§ **Required work**
Word for word, set down every line of the entries below from the line with "Click the Active status badge" to the line with "Task: Open the 主力净额 list icon", including both, and no other line.

[Items from a data source]
-----

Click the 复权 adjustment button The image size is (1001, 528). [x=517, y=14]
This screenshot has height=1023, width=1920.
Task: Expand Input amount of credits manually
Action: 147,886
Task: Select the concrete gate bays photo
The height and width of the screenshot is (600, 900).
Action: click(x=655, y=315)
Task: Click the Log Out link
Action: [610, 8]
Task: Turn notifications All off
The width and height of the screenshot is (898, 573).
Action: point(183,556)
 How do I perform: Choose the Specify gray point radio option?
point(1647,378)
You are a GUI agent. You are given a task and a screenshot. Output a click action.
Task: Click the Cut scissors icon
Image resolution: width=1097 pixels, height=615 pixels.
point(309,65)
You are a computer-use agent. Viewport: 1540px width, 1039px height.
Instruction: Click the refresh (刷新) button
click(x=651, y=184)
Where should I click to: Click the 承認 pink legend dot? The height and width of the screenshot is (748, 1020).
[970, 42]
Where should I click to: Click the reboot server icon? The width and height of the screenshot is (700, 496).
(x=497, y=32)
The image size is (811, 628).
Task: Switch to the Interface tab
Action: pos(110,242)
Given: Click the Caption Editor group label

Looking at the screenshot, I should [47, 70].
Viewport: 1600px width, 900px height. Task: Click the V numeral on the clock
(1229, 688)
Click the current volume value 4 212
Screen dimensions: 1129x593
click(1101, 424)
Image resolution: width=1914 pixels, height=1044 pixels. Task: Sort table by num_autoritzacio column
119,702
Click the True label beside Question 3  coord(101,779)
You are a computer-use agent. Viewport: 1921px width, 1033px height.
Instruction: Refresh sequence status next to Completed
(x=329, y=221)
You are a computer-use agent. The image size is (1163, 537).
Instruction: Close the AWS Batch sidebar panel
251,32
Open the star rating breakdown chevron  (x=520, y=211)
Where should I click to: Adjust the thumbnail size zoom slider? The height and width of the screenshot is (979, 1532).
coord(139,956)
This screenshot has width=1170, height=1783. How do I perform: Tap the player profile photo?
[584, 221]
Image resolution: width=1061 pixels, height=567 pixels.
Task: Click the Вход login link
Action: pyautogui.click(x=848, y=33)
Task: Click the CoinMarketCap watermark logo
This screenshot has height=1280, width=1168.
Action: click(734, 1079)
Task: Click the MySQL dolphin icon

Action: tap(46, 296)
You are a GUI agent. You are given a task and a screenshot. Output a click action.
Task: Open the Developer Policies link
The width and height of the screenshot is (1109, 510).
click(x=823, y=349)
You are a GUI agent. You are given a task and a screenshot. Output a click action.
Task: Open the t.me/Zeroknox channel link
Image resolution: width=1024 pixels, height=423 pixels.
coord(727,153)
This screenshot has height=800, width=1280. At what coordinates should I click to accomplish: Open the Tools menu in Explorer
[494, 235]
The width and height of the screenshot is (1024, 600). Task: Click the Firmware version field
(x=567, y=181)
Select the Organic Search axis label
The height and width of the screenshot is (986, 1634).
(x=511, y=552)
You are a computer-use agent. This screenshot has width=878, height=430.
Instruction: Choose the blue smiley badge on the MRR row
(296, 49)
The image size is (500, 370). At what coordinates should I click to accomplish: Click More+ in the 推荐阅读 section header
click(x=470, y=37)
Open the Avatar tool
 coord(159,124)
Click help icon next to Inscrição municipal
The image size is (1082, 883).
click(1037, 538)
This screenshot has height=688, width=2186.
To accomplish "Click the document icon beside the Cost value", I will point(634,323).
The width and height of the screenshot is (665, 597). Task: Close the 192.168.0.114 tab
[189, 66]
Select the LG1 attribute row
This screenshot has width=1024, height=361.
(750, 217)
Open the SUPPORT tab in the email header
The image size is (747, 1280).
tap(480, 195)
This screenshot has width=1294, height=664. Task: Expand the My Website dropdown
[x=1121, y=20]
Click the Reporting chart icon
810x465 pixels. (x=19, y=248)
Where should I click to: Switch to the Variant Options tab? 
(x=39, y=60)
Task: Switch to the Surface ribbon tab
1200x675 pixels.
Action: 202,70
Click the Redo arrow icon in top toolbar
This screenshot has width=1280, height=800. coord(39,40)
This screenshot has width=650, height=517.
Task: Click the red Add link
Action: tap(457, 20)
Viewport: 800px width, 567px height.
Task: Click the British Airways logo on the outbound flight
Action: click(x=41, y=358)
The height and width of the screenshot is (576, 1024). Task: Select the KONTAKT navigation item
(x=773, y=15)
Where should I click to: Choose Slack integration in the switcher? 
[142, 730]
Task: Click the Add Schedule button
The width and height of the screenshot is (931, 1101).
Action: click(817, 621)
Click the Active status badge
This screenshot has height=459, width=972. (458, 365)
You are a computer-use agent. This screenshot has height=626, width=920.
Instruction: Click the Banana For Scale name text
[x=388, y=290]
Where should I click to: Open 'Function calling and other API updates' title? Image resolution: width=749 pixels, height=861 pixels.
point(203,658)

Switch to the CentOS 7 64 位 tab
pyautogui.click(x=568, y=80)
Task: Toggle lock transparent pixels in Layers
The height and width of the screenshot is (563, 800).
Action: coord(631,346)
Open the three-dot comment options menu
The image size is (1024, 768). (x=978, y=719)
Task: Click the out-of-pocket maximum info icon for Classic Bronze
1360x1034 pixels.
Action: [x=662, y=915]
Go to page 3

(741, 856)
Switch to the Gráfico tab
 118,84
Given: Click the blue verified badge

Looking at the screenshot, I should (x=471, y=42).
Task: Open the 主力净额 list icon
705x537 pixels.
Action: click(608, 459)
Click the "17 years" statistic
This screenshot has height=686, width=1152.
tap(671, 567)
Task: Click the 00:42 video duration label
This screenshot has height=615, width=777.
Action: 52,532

-----

§ **Expected output**
Click the Active status badge
This screenshot has height=459, width=972. (458, 365)
You are a computer-use agent. This screenshot has height=626, width=920.
Instruction: Click the Banana For Scale name text
[x=388, y=290]
Where should I click to: Open 'Function calling and other API updates' title? Image resolution: width=749 pixels, height=861 pixels.
point(203,658)

Switch to the CentOS 7 64 位 tab
pyautogui.click(x=568, y=80)
Task: Toggle lock transparent pixels in Layers
The height and width of the screenshot is (563, 800).
Action: coord(631,346)
Open the three-dot comment options menu
The image size is (1024, 768). (x=978, y=719)
Task: Click the out-of-pocket maximum info icon for Classic Bronze
1360x1034 pixels.
Action: [x=662, y=915]
Go to page 3

(741, 856)
Switch to the Gráfico tab
 118,84
Given: Click the blue verified badge

Looking at the screenshot, I should (x=471, y=42).
Task: Open the 主力净额 list icon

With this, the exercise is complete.